A protagonist in Sándor Márai's captivating novel The Last Meeting reflects: "Since music has no meaning that can be expressed in words, it likely has a more dangerous meaning, as it can make people understand each other". Cristóbal Halffter and José Luis Turina are well aware of this. Halffter speaks of utopia in reference to Don Quixote; Turina, of the symbiotic relationship between the myth and the music. The two will debate their motivations and solutions -by no means identical- at the Residencia de Estudiantes in a couple of weeks. It is precisely in their differing approaches that much of the appeal for the audience lies. Wouldn't it be possible for the Teatro Real and the Liceu to exchange these productions after their premieres?
Two Quixotes, two worldviews.
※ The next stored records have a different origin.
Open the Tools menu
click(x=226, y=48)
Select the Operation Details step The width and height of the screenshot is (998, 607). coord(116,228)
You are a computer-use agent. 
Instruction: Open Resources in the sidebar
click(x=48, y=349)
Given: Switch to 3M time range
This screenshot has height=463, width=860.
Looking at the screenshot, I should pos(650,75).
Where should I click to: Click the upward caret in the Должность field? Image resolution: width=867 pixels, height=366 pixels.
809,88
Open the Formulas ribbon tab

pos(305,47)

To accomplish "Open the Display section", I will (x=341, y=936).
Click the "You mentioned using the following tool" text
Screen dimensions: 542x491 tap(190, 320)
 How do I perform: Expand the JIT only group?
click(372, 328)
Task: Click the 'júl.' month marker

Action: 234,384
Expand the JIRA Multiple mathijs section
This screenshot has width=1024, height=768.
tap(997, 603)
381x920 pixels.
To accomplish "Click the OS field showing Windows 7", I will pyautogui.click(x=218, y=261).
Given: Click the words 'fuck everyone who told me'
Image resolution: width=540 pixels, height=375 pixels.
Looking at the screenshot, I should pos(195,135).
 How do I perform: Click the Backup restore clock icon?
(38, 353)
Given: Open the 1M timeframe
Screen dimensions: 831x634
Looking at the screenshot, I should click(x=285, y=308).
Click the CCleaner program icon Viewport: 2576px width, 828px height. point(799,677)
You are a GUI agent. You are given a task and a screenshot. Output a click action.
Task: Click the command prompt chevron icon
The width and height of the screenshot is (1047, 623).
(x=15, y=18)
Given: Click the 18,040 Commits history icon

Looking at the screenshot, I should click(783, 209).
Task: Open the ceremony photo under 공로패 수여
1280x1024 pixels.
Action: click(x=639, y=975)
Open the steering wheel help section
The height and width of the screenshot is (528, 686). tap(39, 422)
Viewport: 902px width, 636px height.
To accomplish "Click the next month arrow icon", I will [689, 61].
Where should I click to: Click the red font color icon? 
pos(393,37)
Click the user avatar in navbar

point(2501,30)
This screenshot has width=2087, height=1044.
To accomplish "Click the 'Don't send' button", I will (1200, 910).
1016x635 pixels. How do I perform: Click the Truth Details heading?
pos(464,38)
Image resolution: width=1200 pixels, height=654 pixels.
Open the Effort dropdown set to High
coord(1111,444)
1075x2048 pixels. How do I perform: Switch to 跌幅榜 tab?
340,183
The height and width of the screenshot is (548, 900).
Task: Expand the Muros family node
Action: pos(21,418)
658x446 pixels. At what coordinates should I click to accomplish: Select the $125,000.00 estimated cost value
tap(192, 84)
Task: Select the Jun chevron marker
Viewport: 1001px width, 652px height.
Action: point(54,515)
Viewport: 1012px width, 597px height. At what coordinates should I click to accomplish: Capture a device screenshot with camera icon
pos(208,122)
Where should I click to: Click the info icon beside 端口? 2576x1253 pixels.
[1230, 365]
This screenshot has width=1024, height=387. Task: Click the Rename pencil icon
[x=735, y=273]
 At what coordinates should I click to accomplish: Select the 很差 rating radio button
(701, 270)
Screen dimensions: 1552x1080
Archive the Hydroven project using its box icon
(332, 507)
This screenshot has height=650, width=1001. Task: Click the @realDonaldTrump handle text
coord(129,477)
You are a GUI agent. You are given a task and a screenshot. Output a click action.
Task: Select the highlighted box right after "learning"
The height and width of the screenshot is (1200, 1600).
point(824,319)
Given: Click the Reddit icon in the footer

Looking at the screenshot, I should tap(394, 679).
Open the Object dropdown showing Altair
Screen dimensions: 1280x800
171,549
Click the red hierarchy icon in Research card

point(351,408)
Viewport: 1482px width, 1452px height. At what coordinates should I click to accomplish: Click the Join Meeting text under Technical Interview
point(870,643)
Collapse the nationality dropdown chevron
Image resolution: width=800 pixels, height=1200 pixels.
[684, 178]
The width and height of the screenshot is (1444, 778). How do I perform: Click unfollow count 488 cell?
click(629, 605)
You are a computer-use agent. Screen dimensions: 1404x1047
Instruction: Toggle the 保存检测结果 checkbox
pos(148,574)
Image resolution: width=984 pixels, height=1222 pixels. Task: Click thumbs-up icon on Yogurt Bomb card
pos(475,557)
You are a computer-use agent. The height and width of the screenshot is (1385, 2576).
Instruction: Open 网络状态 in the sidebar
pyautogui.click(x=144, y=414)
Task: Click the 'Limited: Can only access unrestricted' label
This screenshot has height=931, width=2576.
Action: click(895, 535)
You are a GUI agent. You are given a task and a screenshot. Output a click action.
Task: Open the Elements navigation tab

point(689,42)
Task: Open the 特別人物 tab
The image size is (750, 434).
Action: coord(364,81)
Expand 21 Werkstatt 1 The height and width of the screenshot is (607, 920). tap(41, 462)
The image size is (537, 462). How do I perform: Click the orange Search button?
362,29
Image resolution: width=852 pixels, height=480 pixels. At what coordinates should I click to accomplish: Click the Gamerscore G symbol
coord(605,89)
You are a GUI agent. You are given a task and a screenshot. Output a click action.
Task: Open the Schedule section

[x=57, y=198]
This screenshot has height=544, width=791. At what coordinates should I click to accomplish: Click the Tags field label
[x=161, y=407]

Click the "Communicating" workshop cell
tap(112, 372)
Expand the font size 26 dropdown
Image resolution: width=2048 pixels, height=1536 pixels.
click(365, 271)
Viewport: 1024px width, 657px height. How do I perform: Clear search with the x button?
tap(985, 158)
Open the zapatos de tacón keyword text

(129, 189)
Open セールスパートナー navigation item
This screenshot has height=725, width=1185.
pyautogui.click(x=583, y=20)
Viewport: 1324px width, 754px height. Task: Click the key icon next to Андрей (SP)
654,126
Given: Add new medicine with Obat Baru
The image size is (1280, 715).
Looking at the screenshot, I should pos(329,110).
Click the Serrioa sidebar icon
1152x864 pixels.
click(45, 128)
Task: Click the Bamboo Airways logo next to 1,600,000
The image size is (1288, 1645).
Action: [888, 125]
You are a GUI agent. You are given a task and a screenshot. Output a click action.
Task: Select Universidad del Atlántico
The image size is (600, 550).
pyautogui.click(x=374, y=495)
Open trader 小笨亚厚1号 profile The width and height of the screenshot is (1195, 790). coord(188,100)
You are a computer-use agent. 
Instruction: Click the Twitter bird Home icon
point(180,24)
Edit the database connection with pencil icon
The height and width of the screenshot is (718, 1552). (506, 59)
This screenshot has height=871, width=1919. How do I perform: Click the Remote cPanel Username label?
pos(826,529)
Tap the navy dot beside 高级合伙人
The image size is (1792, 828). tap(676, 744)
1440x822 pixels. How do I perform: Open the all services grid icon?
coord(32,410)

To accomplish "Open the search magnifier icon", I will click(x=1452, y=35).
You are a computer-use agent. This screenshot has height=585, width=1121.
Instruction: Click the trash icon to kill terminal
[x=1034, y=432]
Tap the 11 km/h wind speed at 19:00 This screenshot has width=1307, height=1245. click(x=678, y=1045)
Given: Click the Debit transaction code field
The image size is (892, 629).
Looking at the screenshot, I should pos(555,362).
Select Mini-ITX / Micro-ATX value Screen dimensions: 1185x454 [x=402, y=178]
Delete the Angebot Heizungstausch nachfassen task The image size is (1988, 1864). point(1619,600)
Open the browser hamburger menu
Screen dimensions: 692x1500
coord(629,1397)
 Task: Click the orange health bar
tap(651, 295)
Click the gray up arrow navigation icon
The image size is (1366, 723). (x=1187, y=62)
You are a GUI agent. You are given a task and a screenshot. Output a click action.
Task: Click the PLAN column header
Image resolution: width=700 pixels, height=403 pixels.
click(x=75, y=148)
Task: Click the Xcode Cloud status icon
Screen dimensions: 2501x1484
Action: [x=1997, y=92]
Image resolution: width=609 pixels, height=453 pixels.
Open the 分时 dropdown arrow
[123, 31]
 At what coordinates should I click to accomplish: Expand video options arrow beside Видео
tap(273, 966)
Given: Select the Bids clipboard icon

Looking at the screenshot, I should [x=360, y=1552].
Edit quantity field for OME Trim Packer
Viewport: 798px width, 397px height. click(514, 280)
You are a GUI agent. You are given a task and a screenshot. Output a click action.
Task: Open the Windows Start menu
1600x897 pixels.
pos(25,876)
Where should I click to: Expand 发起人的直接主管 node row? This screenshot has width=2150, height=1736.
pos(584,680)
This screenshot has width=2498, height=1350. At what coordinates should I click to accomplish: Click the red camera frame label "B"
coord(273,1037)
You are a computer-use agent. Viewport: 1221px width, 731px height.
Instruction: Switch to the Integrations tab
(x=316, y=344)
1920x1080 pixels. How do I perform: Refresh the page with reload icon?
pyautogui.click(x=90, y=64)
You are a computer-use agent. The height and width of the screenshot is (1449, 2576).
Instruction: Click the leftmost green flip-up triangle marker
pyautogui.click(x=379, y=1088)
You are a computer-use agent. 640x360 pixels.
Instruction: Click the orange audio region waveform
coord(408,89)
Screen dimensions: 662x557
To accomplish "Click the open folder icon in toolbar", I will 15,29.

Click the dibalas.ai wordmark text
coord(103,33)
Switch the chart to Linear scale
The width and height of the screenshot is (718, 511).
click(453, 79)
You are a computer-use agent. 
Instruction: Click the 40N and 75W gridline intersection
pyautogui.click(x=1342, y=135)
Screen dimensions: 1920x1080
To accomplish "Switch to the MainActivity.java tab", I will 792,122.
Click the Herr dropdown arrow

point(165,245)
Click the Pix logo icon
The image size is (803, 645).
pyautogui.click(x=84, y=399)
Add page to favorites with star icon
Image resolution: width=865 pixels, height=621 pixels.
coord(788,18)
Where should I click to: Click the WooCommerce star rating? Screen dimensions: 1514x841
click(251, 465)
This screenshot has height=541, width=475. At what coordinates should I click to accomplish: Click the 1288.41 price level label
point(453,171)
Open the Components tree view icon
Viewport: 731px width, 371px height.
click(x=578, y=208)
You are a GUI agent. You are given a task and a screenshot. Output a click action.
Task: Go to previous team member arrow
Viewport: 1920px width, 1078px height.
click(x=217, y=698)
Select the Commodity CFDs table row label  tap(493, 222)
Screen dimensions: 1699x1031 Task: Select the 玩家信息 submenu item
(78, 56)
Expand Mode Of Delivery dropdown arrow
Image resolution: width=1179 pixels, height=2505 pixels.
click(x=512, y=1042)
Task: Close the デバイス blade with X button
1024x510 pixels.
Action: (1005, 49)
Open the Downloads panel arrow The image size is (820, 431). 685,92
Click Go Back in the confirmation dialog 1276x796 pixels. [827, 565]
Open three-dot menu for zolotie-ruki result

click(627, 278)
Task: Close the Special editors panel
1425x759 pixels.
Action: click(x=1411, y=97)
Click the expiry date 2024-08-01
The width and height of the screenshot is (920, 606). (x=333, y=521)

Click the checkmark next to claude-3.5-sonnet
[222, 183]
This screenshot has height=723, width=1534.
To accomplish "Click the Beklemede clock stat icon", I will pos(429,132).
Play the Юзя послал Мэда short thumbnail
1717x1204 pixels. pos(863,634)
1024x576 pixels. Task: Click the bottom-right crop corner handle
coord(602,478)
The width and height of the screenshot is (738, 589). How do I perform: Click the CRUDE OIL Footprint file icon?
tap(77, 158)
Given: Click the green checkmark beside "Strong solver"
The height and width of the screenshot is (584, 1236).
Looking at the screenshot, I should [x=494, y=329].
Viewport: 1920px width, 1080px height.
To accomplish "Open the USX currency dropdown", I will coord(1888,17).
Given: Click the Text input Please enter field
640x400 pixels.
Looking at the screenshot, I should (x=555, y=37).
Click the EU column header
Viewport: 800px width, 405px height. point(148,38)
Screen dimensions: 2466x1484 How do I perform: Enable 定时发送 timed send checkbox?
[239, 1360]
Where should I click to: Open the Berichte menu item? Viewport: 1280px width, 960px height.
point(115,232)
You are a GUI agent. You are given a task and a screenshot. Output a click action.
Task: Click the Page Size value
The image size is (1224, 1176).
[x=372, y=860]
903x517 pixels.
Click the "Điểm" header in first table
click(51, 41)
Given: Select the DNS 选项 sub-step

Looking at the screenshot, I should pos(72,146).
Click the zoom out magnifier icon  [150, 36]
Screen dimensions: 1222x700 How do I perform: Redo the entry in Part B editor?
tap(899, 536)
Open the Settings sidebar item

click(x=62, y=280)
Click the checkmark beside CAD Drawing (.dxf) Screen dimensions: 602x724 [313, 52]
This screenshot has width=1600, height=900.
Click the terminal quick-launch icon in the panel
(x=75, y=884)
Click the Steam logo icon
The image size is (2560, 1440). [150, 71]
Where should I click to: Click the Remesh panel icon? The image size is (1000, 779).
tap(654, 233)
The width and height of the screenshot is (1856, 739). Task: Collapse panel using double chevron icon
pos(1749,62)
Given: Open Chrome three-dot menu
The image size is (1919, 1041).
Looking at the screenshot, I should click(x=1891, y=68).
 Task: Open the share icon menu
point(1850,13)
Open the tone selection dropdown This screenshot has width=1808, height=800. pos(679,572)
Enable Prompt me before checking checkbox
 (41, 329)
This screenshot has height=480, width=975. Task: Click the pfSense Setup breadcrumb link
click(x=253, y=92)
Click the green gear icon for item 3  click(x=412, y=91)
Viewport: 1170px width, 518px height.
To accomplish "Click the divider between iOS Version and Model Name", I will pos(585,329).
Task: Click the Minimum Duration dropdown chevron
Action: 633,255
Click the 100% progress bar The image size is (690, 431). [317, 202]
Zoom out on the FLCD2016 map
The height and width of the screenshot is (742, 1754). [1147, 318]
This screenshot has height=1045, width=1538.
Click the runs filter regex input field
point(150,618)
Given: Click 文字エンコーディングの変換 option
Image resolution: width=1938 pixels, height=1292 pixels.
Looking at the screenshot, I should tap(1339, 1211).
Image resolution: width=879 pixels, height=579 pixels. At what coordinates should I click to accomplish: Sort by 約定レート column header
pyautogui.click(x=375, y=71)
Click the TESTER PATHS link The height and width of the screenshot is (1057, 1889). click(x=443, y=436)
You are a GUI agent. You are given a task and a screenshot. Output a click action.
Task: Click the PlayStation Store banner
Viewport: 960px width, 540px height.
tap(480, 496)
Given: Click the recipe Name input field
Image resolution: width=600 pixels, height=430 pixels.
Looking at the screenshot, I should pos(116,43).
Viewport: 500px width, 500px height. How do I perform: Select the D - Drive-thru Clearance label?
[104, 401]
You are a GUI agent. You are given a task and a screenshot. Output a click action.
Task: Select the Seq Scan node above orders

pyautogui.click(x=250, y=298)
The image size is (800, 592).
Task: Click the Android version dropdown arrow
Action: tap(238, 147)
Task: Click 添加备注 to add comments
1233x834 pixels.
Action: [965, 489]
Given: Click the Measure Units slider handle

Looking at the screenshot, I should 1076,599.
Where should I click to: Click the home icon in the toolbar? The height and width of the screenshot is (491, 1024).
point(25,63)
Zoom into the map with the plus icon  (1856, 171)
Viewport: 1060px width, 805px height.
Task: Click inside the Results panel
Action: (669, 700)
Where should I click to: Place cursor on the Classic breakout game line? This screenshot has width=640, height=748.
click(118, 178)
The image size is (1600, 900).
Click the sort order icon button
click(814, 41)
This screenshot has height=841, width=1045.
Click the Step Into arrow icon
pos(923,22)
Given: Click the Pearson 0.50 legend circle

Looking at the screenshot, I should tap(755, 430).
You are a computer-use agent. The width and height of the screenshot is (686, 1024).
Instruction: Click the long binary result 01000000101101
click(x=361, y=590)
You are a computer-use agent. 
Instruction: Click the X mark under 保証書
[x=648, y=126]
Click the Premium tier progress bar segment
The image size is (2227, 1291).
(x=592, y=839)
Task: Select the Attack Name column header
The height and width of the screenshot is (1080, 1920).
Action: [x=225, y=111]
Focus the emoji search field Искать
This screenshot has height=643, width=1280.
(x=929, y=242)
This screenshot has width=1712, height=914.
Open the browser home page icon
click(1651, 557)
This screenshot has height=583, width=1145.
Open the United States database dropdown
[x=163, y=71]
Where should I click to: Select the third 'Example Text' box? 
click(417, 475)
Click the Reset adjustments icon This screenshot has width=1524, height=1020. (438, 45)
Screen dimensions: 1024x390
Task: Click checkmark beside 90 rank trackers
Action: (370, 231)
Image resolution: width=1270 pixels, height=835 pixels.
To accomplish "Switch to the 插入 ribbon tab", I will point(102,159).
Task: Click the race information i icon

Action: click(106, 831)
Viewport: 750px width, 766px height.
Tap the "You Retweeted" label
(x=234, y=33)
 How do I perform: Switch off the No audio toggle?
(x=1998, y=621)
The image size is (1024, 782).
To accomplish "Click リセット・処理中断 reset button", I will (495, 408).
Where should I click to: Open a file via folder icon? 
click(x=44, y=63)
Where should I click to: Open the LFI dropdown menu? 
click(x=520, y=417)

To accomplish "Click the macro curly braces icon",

For Halffter, Andrés Amorós has selected some of the most popular scenes from the novel, from the battle with the windmills to the protagonist's knighting, and has laid out a symbolic discourse that invites Cervantes himself into the ritual to explore the duality between the creator's nature and the culture of the literary character. Halffter's theories focus on the idea that the viewer already knows what they are seeing, making the music -not the words- the primary driver of the creative discourse.
For Turina, Justo Navarro emphasizes a futuristic component, a concept strongly linked to La Fura's spirit. The first act unfolds on the shores of Lake Geneva at an antiques auction where bidders compete for a 1605 edition of Don Quixote, set in an indeterminate future where books are rare and on the brink of extinction. The second act, in the garden of a Hong Kong skyscraper, plays with virtual reality and memory concentrators. In the third, the action focuses on a congress in honor of Don Quixote in Barcelona in 2004.
The Madrid Quixote emerged as a commission from the Teatro Real to Cristóbal Halffter, financed by Caja Duero. The Barcelona Quixote is an initiative of La Fura, which selected the composer and librettist before receiving the Liceu's invitation.
These challenges represent a significant leap forward in normalizing operatic creation in Spain without compromising quality. The fact that new operas by Luis de Pablo and Joan Guinjoan are scheduled for upcoming seasons at the Teatro Real and the Liceu guarantees continuity.
Bresson once remarked (his entire body of work is being revisited at the film library these days) that "sound cinema invented silence". A subtle paradox. What enchantments, inventions, paradoxes, and surprises will the new steps of Spanish opera bring? A fascinating question.